[AVAILABLE DATA]:
■ ■ ■
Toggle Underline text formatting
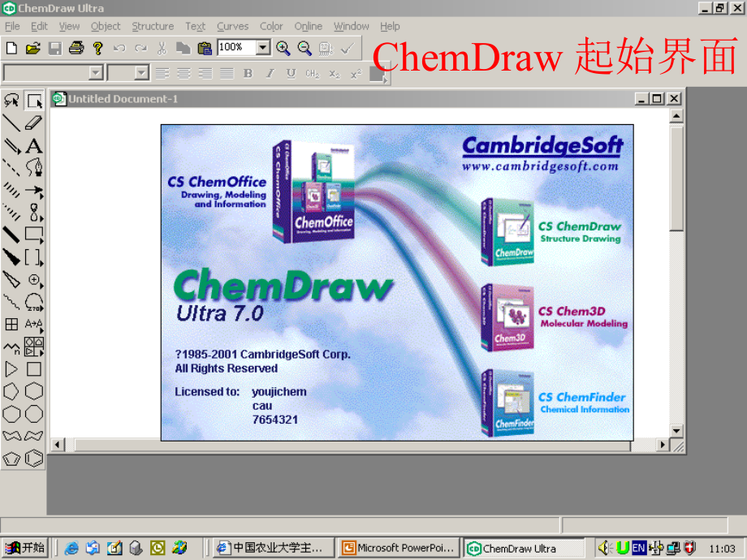 [291, 73]
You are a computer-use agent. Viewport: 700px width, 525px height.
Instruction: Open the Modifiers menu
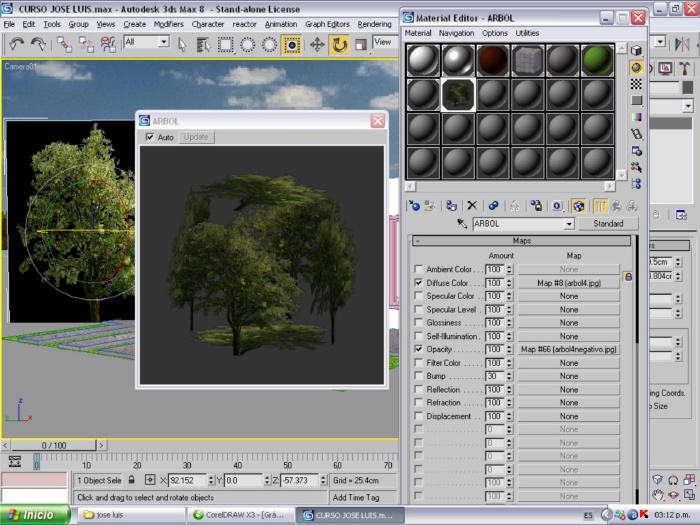click(x=168, y=24)
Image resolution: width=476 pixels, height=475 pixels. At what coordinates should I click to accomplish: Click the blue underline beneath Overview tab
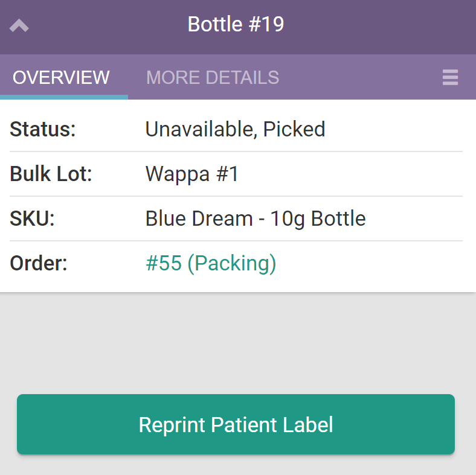click(64, 97)
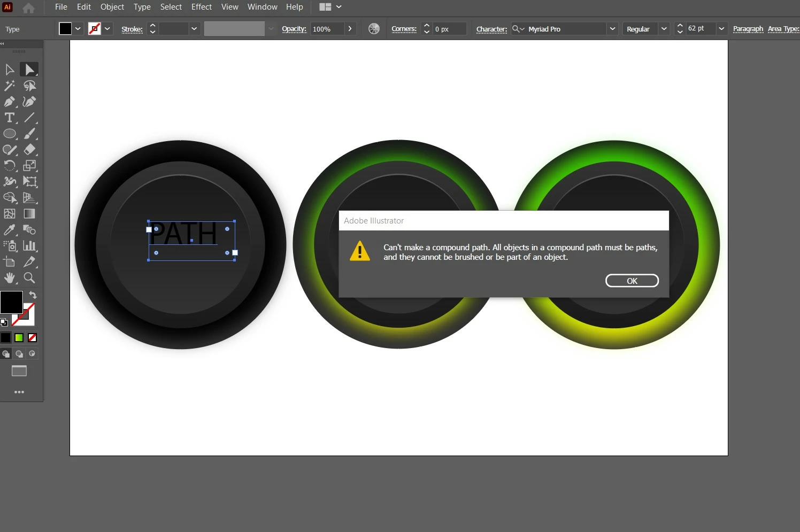Select the Eraser tool

click(x=30, y=150)
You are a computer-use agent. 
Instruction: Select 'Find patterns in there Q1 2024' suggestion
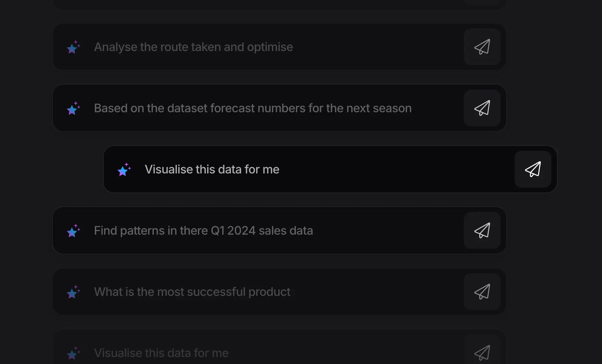(x=204, y=231)
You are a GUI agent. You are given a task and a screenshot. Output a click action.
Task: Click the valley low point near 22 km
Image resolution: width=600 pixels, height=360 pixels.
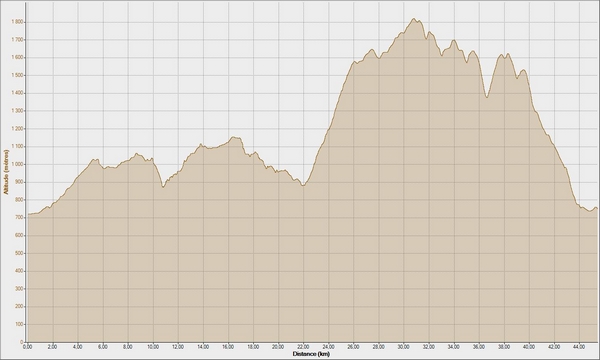pos(303,186)
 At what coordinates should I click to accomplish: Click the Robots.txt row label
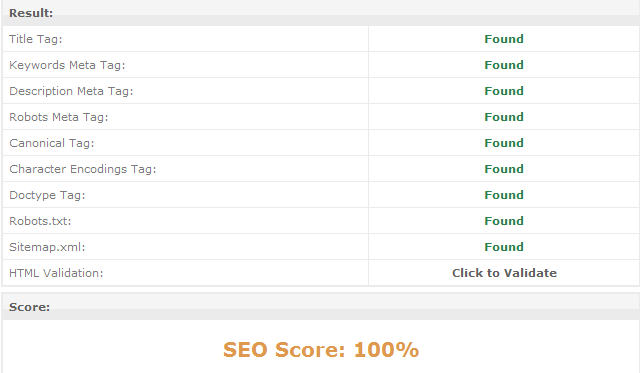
■ ■ ■
[INSTRUCTIONS FOR THE TASK]:
Beginning at the line that contains "Instruction: Open the Modifiers menu", copy each remaining line of the records exactly, through the final one. Omit the pictures.

[YOUR SOLUTION]:
Instruction: Open the Modifiers menu
click(x=168, y=24)
Image resolution: width=476 pixels, height=475 pixels. At what coordinates should I click to accomplish: Click the blue underline beneath Overview tab
click(64, 97)
Select the Eraser tool

click(x=30, y=150)
You are a computer-use agent. 
Instruction: Select 'Find patterns in there Q1 2024' suggestion
(x=204, y=231)
You are a GUI agent. You are given a task and a screenshot. Output a click action.
Task: Click the valley low point near 22 km
Image resolution: width=600 pixels, height=360 pixels.
pos(303,186)
 At what coordinates should I click to accomplish: Click the Robots.txt row label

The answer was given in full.